Collected data
----

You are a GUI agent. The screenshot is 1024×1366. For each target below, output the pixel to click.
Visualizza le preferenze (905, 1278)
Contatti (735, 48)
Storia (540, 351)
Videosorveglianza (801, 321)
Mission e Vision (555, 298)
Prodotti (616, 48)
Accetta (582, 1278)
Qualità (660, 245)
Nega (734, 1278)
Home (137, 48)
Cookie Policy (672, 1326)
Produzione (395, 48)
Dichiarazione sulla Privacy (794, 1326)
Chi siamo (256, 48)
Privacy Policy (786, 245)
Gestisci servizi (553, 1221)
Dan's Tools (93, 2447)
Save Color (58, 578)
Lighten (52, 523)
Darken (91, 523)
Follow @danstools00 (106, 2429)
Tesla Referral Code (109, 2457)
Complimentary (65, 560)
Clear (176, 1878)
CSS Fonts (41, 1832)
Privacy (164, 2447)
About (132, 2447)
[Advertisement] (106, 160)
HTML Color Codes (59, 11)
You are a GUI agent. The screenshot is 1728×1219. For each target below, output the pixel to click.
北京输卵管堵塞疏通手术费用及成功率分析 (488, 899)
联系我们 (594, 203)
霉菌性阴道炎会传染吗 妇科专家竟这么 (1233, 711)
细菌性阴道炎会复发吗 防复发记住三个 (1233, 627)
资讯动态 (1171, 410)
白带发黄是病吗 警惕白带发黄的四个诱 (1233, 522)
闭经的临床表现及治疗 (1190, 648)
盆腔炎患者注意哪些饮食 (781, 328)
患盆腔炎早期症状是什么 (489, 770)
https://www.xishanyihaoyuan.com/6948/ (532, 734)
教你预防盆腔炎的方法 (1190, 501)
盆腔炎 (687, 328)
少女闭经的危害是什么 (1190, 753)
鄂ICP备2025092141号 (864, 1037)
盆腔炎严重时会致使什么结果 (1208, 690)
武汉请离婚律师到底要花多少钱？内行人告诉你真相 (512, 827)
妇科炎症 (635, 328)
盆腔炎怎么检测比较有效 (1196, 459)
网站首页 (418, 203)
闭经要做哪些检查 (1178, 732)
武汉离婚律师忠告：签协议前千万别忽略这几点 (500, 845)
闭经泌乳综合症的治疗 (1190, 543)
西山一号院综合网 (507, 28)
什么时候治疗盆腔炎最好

----

Transcribe the lines from the first line of the records through the line that contains "Privacy Policy (786, 245)", both included, and add nothing else.

_Your solution_
You are a GUI agent. The screenshot is 1024×1366. For each target below, output the pixel to click.
Visualizza le preferenze (905, 1278)
Contatti (735, 48)
Storia (540, 351)
Videosorveglianza (801, 321)
Mission e Vision (555, 298)
Prodotti (616, 48)
Accetta (582, 1278)
Qualità (660, 245)
Nega (734, 1278)
Home (137, 48)
Cookie Policy (672, 1326)
Produzione (395, 48)
Dichiarazione sulla Privacy (794, 1326)
Chi siamo (256, 48)
Privacy Policy (786, 245)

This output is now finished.